Runner-up: for stronger privacy, Samsung Secure Folder creates a separate encrypted workspace where apps and data are completely walled off from the main user. Free, built-in on Galaxy phones.
Skip if: you’re trying to hide apps that don’t belong on the device (work-issued phone, monitored device). Hiding apps doesn’t bypass Mobile Device Management policies; the IT team can still see what’s installed.
There are several reasons to hide apps on an Android phone. Privacy from someone borrowing your phone, decluttering your home screen, or separating work and personal app workflows. Below: the built-in Android features that handle each, without needing third-party launchers or modifications.
1. Hide apps from the launcher (Samsung One UI)
Settings > Home screen > Hide apps on Galaxy. Pick the apps to hide; they remain installed and functional but no longer appear in the home-screen app drawer or search.
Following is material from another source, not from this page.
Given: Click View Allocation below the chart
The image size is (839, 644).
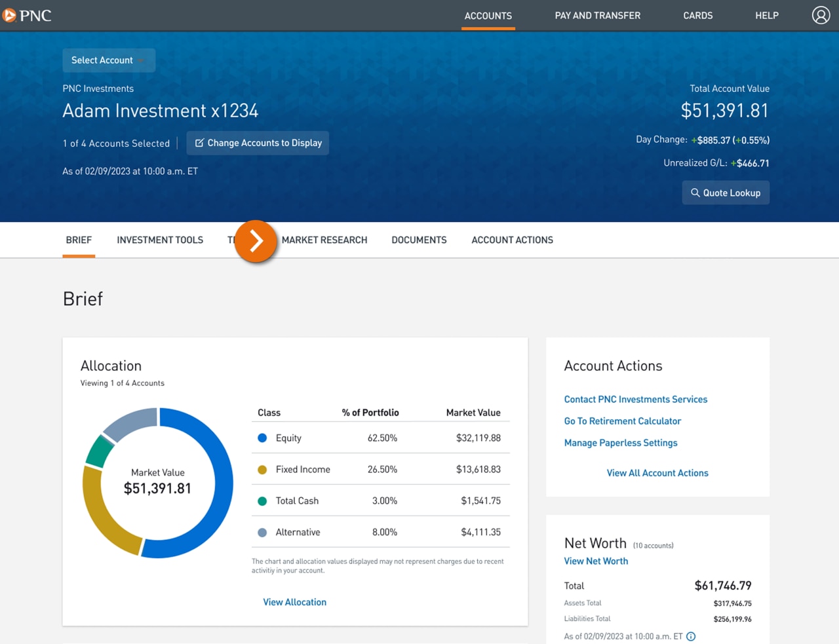Looking at the screenshot, I should (x=294, y=601).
2. Hide apps from the launcher (Pixel)
The Pixel Launcher doesn’t have a built-in hide-apps feature. The closest workaround is Settings > Apps > Default apps > or installing a third-party launcher (Nova, Niagara) that supports per-app hiding.
3. Samsung Secure Folder (full encrypted workspace)
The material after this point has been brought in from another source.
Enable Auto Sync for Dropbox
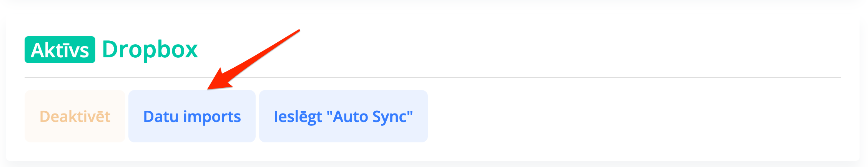The height and width of the screenshot is (167, 868). tap(343, 116)
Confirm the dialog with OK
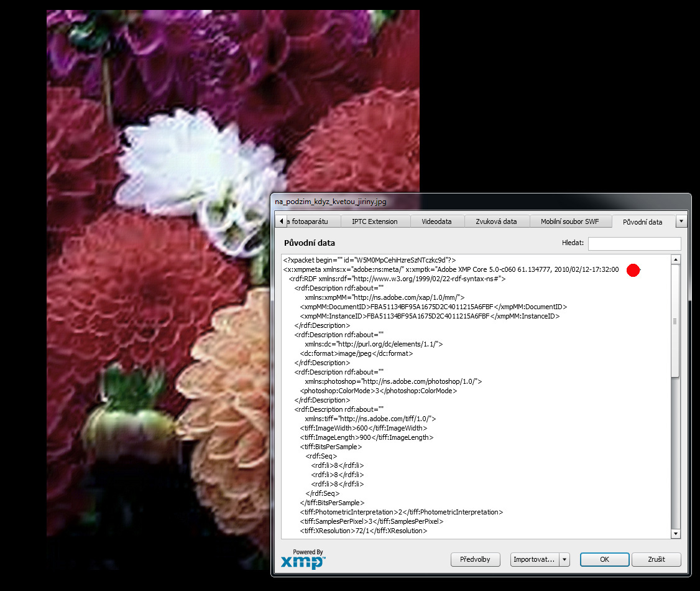700x591 pixels. click(x=604, y=559)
Settings > Security & privacy > Secure Folder on Galaxy phones. Creates a parallel app-and-data space, encrypted with a separate PIN/biometric. Apps installed in Secure Folder don’t appear in the main launcher; their data is completely walled off; even forensic tools can’t see across the boundary without the PIN.
4. Files by Google Safe Folder (for hiding files specifically)
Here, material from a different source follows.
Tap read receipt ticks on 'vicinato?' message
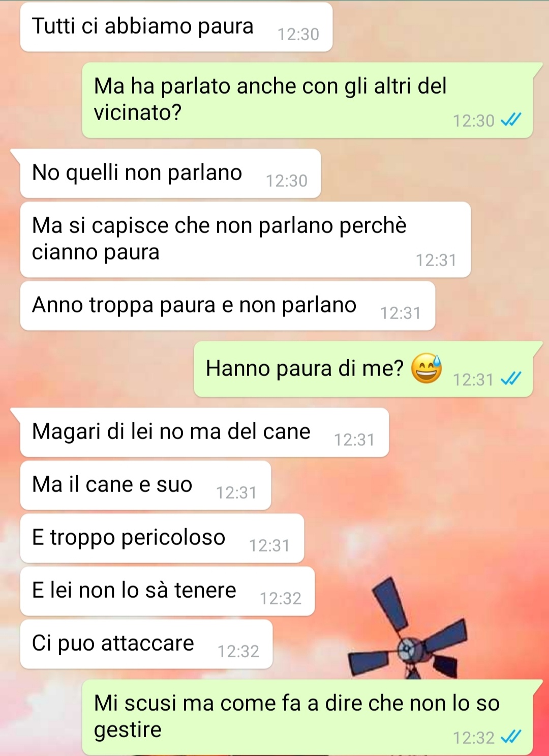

Files by Google has a Safe Folder feature for sensitive documents and photos. PIN-protected, with biometric unlock. Files moved here aren’t visible in Photos, Files, or any app outside Files by Google itself.
5. Disable apps you can’t uninstall (vendor bloat)
Settings > Apps > pick the app > Disable. Disabled apps are still installed but inert; they don’t run, don’t update, and don’t appear in the app drawer. Useful for vendor-installed apps that can’t be uninstalled but you don’t want clogging the system.
Verdict
Use the built-in tools. Samsung’s Hide apps + Secure Folder cover the strong-privacy case on Galaxy; Pixel users have fewer first-party options but Files by Google’s Safe Folder covers sensitive-files specifically. Skip third-party “hide app” tools; most have aggressive ad layers and questionable permission requests.
How we tested
Verified May 2025 on Pixel 9 Pro, Galaxy S25 Ultra, and OnePlus 13.